Mycological Findings of Sputum Samples from Pulmonary Tuberculosis Patients Attending TB Clinic in Nairobi, KenyaElizabeth Nyambura Mwaura1, Vivian Matiru1 and Christine Bii 2*
- *Corresponding Author:
- Christine Bii
Centre for Microbiology Research (CMR)
Kenya Medical Research Institute
P.O Box 2632-00202, Nairobi, Kenya
E-mail: [email protected], [email protected]
Received date: July 31, 2013; Accepted date: August 31, 2013; Published date: September 03, 2013
Citation: Mwaura EN, Matiru V, Bii C (2013) Mycological Findings of Sputum Samples from Pulmonary Tuberculosis Patients Attending TB Clinic in Nairobi, Kenya. Virol Mycol 2:119. doi: 10.4172/2161-0517.1000119
Copyright: © 2013 Mwaura EN, et al. This is an open-access article distributed under the terms of the Creative Commons Attribution License, which permits unrestricted use, distribution, and reproduction in any medium, provided the original author and source are credited.
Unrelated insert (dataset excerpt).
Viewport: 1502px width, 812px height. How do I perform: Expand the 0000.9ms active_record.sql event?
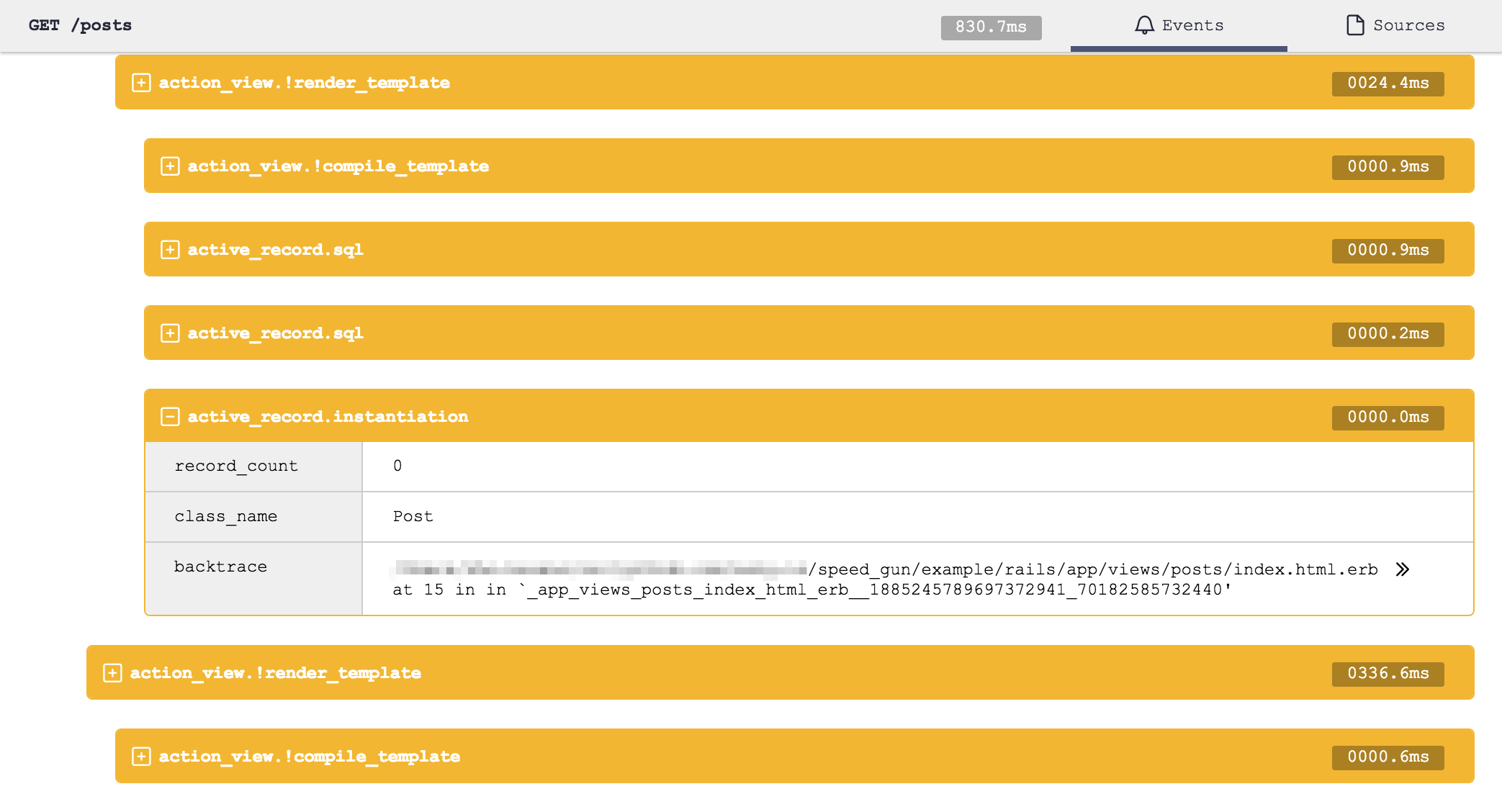pos(170,250)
Objective: To determine the prevalence of fungal pathogens in patients with pulmonary tuberculosis at Mbagathi District Hospital TB clinic. Design: One hundred and seventy two sputum samples were collected from patients who were confirmed to have pulmonary tuberculosis at Mbagathi District Hospital TB clinic. These samples were subjected to mycological investigation using microscopy and culture. Results: Pulmonary fungal pathogens were isolated as co-pathogens with Mycobacterium tuberculosis in 76 (44.18%). Yeasts accounted for 46/172 (26.7%), with 33/172 (19%) being Candida albicans, 3/172 (1.7%) were identified as Candida dubliniensis, 1/172 (0.6%) was Candida guilliermondii, while 3/172(1.7%) were Candida tropicalis. Cryptococcus laurentii was isolated in 2/172 (1.2%). Colonization of Mycobacterium tuberculosis with moulds was as follows: 2/172 (1.2%) Aspergillus flavus, 3/172 (1.7%) Aspergillus fumigatus 4/172 (2.3%) Aspergillus niger, 2/172 (1.2%) Scytalidium hyalinum and 4/172 (2.3%) Trichosporon asahii. Pneumocystis jirovencii oocysts were positive in 19/172 (11.0%) on Toluidine O blue. Gram stain of the sputum samples yielded: 4/172 (2.3%) Gram negative rods, 10/172 (5.8%) Gram positive cocci and 6/172(3.5%) Gram positive rods. Conclusion: Pathogenic fungi and other bacterial pathogens may be significant co-infecting pathogens complicating the management of TB. Clinicians in Kenya should be aware of co-infection of Mycobacterium tuberculosis with opportunistic pulmonary fungal and bacterial pathogens. HIV infection is a significant pre-disposition to pulmonary tuberculosis. The two conditions present severe immunosuppression. Confounded by prolonged TB treatment, this group represents a high risk for acquiring opportunistic fungal pathogens.